Society's use of computing technology has been both helped and hindered by two trends.
The first trend is the use of connected computers, via networks and the Internet. The use of connected computers has tremendously enhanced the ability to share information. On the other hand, the use of connected computers has also tremendously enhanced the ability to spread harmful and malicious programs, such as viruses. The infamous Melissa code in early 1999 made use of the Internet to multiply and infect many computers via email. The dramatic increase in communication via email means this malicious threat will increase.
The second trend simultaneously helping and hindering the use of computers is the near universal use of Microsoft's Office suite of products. Having information in a common format, such as Microsoft's Word, Excel, etc. helps share information. On the other hand, having information in a common format means that harmful and malicious programs are spread easier and impact more program users.
Computer viruses usually spread through infecting other programs. Programs take many forms and can be written in many languages. Microsoft's Office suite of applications presently use a language known as Visual Basic for Applications or VBA. Using VBA, the programmer can change virtually all the functions of any particular Office program (or other programs such as Visio that also implement VBA.) These changes can be through an actual program or through a subroutine known as a macro, which for all intents and purposes operates like a program.
The power of VBA can be harnessed by authorized and unauthorized programmers. Essentially VBA provides a portal for entry into a VBA compliant program. Viruses, worms and other malicious programs and code can attack VBA compliant programs through the VBA portal. Moreover, Word or other VBA programs can, through infection by a certain type of malicious code, create a VBA virus: the malicious code may itself not be a virus but creates a virus. The attack by malicious code is not limited to VBA compliant programs as the malicious code can also manipulate a VBA program to affect other, non VBA programs on the user's machine as well.
A common attack by malicious code is through infection of the default global template in Word, which is a file called normal.dot. Once normal.dot is infected, each subsequent document created in Word will be infected. If copies of the infected documents are then made and provided to new users, the infection will travel with the document and infect the normal.dot template on the new user's machines. In turn, each document then created with the new user's infected normal.dot will be infected. Thus, the document itself provides a transmission medium for viruses and once infected, a document may infect every subsequent copy or revision. An early macro virus, W97M/Wazzu.A, operated in this fashion by first infecting normal.dot and spreading to each subsequent document.

☆ ☆ ☆ ☆

• **Task goal**
Transcribe the passage on macro viruses between "A common attack" and "each subsequent document.", inclusive.

(Recorded data)
☆ ☆ ☆ ☆

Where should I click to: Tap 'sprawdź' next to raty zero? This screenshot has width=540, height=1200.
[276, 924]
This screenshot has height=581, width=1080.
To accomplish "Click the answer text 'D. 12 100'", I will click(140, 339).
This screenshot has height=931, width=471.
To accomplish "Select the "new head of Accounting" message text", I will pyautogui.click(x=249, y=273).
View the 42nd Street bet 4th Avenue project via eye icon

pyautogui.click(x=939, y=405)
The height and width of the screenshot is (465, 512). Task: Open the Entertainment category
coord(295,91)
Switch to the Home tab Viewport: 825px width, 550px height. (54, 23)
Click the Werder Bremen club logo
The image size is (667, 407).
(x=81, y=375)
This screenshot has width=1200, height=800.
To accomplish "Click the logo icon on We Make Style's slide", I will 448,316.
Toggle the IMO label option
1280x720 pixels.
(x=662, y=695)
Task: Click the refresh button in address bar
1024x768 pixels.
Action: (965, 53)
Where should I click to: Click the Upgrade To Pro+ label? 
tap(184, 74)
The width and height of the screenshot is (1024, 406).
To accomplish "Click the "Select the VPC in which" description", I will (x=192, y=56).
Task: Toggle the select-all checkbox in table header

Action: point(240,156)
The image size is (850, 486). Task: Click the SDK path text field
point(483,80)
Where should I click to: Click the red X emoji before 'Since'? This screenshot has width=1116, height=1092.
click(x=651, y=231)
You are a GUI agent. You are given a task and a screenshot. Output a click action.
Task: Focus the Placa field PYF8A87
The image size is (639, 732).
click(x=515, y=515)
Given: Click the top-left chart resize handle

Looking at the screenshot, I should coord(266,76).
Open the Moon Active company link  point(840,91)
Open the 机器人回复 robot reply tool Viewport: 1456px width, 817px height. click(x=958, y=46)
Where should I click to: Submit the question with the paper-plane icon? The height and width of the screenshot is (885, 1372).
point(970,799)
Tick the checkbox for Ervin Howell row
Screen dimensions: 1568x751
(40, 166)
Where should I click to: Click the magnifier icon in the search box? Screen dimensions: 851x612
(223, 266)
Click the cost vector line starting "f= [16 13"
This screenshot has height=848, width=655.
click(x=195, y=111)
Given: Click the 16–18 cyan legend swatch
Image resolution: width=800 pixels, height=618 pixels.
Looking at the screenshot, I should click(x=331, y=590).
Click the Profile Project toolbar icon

☆ ☆ ☆ ☆

• **Output of the task**
A common attack by malicious code is through infection of the default global template in Word, which is a file called normal.dot. Once normal.dot is infected, each subsequent document created in Word will be infected. If copies of the infected documents are then made and provided to new users, the infection will travel with the document and infect the normal.dot template on the new user's machines. In turn, each document then created with the new user's infected normal.dot will be infected. Thus, the document itself provides a transmission medium for viruses and once infected, a document may infect every subsequent copy or revision. An early macro virus, W97M/Wazzu.A, operated in this fashion by first infecting normal.dot and spreading to each subsequent document.